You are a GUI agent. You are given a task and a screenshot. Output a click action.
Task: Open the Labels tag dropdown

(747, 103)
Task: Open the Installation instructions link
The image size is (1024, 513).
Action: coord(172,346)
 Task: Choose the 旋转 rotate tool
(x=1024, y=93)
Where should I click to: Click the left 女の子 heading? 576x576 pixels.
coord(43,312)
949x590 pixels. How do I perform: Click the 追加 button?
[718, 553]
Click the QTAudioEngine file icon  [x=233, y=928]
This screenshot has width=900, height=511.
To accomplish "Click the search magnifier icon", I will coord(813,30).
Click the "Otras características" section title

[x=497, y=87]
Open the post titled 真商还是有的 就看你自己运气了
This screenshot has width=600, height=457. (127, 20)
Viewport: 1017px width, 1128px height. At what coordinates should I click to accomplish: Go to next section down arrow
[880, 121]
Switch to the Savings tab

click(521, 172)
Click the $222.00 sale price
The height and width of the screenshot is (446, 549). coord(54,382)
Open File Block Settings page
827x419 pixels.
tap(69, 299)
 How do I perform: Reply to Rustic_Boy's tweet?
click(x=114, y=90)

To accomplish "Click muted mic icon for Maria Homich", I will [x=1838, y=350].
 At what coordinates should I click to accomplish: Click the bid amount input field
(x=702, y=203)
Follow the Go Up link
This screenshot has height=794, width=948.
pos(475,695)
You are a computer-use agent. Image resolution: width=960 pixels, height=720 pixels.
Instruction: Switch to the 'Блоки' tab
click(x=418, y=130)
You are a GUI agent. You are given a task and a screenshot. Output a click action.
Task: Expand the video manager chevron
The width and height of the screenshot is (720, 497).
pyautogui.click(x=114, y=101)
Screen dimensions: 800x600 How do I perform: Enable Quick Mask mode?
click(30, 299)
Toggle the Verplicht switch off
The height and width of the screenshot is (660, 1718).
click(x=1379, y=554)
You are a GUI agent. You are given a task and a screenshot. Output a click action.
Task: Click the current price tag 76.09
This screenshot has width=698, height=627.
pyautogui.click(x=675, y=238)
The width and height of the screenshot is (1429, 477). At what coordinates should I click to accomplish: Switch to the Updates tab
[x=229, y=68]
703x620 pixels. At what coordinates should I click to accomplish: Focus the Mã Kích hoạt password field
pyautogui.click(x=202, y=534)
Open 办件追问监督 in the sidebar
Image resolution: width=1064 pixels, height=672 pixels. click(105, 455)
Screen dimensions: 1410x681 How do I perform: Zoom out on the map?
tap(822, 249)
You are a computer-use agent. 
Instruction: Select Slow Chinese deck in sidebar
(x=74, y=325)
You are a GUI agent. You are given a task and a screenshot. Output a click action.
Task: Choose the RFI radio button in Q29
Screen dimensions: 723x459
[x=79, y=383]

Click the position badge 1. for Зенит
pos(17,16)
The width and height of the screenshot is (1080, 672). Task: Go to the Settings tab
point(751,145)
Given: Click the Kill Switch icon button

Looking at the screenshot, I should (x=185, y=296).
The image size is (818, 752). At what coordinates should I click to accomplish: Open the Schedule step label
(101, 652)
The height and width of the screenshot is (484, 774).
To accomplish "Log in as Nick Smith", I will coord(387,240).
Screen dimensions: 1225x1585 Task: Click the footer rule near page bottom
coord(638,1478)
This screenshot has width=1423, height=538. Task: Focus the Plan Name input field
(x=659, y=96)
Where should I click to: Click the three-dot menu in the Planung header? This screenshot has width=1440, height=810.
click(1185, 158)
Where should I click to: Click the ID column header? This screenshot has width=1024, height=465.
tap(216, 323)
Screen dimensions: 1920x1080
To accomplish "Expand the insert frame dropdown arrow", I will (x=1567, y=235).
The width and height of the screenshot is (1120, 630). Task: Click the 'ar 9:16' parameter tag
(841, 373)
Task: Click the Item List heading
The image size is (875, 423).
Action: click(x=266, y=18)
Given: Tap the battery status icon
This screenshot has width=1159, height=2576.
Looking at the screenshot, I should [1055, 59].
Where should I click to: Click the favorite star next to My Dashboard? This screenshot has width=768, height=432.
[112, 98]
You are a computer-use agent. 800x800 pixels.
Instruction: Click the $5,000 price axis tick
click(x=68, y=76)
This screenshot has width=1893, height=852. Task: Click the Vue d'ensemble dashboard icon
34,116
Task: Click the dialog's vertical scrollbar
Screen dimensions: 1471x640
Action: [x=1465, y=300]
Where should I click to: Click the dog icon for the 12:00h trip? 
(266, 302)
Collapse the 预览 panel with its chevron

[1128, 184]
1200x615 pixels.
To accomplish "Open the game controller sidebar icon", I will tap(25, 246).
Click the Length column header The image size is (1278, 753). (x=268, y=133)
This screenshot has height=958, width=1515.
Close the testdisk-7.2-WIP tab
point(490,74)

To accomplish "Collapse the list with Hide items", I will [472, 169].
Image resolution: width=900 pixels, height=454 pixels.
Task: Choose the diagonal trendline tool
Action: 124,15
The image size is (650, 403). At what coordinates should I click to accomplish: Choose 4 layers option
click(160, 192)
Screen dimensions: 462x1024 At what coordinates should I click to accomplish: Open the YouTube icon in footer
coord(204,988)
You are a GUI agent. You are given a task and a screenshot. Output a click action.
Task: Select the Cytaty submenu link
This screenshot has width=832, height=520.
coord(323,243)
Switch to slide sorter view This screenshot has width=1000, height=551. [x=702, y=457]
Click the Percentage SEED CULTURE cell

+++++

Word for word, return the entire set of entries.

You are a GUI agent. You are given a task and a screenshot. Output a click action.
Task: Open the Labels tag dropdown

(747, 103)
Task: Open the Installation instructions link
The image size is (1024, 513).
Action: coord(172,346)
 Task: Choose the 旋转 rotate tool
(x=1024, y=93)
Where should I click to: Click the left 女の子 heading? 576x576 pixels.
coord(43,312)
949x590 pixels. How do I perform: Click the 追加 button?
[718, 553]
Click the QTAudioEngine file icon  [x=233, y=928]
This screenshot has width=900, height=511.
To accomplish "Click the search magnifier icon", I will coord(813,30).
Click the "Otras características" section title

[x=497, y=87]
Open the post titled 真商还是有的 就看你自己运气了
This screenshot has width=600, height=457. (127, 20)
Viewport: 1017px width, 1128px height. At what coordinates should I click to accomplish: Go to next section down arrow
[880, 121]
Switch to the Savings tab

click(521, 172)
Click the $222.00 sale price
The height and width of the screenshot is (446, 549). coord(54,382)
Open File Block Settings page
827x419 pixels.
tap(69, 299)
 How do I perform: Reply to Rustic_Boy's tweet?
click(x=114, y=90)

To accomplish "Click muted mic icon for Maria Homich", I will [x=1838, y=350].
 At what coordinates should I click to accomplish: Click the bid amount input field
(x=702, y=203)
Follow the Go Up link
This screenshot has height=794, width=948.
pos(475,695)
You are a computer-use agent. Image resolution: width=960 pixels, height=720 pixels.
Instruction: Switch to the 'Блоки' tab
click(x=418, y=130)
You are a GUI agent. You are given a task and a screenshot. Output a click action.
Task: Expand the video manager chevron
The width and height of the screenshot is (720, 497).
pyautogui.click(x=114, y=101)
Screen dimensions: 800x600 How do I perform: Enable Quick Mask mode?
click(30, 299)
Toggle the Verplicht switch off
The height and width of the screenshot is (660, 1718).
click(x=1379, y=554)
You are a GUI agent. You are given a task and a screenshot. Output a click action.
Task: Click the current price tag 76.09
This screenshot has width=698, height=627.
pyautogui.click(x=675, y=238)
The width and height of the screenshot is (1429, 477). At what coordinates should I click to accomplish: Switch to the Updates tab
[x=229, y=68]
703x620 pixels. At what coordinates should I click to accomplish: Focus the Mã Kích hoạt password field
pyautogui.click(x=202, y=534)
Open 办件追问监督 in the sidebar
Image resolution: width=1064 pixels, height=672 pixels. click(105, 455)
Screen dimensions: 1410x681 How do I perform: Zoom out on the map?
tap(822, 249)
You are a computer-use agent. 
Instruction: Select Slow Chinese deck in sidebar
(x=74, y=325)
You are a GUI agent. You are given a task and a screenshot. Output a click action.
Task: Choose the RFI radio button in Q29
Screen dimensions: 723x459
[x=79, y=383]

Click the position badge 1. for Зенит
pos(17,16)
The width and height of the screenshot is (1080, 672). Task: Go to the Settings tab
point(751,145)
Given: Click the Kill Switch icon button

Looking at the screenshot, I should (x=185, y=296).
The image size is (818, 752). At what coordinates should I click to accomplish: Open the Schedule step label
(101, 652)
The height and width of the screenshot is (484, 774).
To accomplish "Log in as Nick Smith", I will coord(387,240).
Screen dimensions: 1225x1585 Task: Click the footer rule near page bottom
coord(638,1478)
This screenshot has width=1423, height=538. Task: Focus the Plan Name input field
(x=659, y=96)
Where should I click to: Click the three-dot menu in the Planung header? This screenshot has width=1440, height=810.
click(1185, 158)
Where should I click to: Click the ID column header? This screenshot has width=1024, height=465.
tap(216, 323)
Screen dimensions: 1920x1080
To accomplish "Expand the insert frame dropdown arrow", I will (x=1567, y=235).
The width and height of the screenshot is (1120, 630). Task: Click the 'ar 9:16' parameter tag
(841, 373)
Task: Click the Item List heading
The image size is (875, 423).
Action: click(x=266, y=18)
Given: Tap the battery status icon
This screenshot has width=1159, height=2576.
Looking at the screenshot, I should [1055, 59].
Where should I click to: Click the favorite star next to My Dashboard? This screenshot has width=768, height=432.
[112, 98]
You are a computer-use agent. 800x800 pixels.
Instruction: Click the $5,000 price axis tick
click(x=68, y=76)
This screenshot has width=1893, height=852. Task: Click the Vue d'ensemble dashboard icon
34,116
Task: Click the dialog's vertical scrollbar
Screen dimensions: 1471x640
Action: [x=1465, y=300]
Where should I click to: Click the dog icon for the 12:00h trip? 
(266, 302)
Collapse the 预览 panel with its chevron

[1128, 184]
1200x615 pixels.
To accomplish "Open the game controller sidebar icon", I will tap(25, 246).
Click the Length column header The image size is (1278, 753). (x=268, y=133)
This screenshot has height=958, width=1515.
Close the testdisk-7.2-WIP tab
point(490,74)

To accomplish "Collapse the list with Hide items", I will [472, 169].
Image resolution: width=900 pixels, height=454 pixels.
Task: Choose the diagonal trendline tool
Action: 124,15
The image size is (650, 403). At what coordinates should I click to accomplish: Choose 4 layers option
click(160, 192)
Screen dimensions: 462x1024 At what coordinates should I click to accomplish: Open the YouTube icon in footer
coord(204,988)
You are a GUI agent. You are given a task and a screenshot. Output a click action.
Task: Select the Cytaty submenu link
This screenshot has width=832, height=520.
coord(323,243)
Switch to slide sorter view This screenshot has width=1000, height=551. [x=702, y=457]
Click the Percentage SEED CULTURE cell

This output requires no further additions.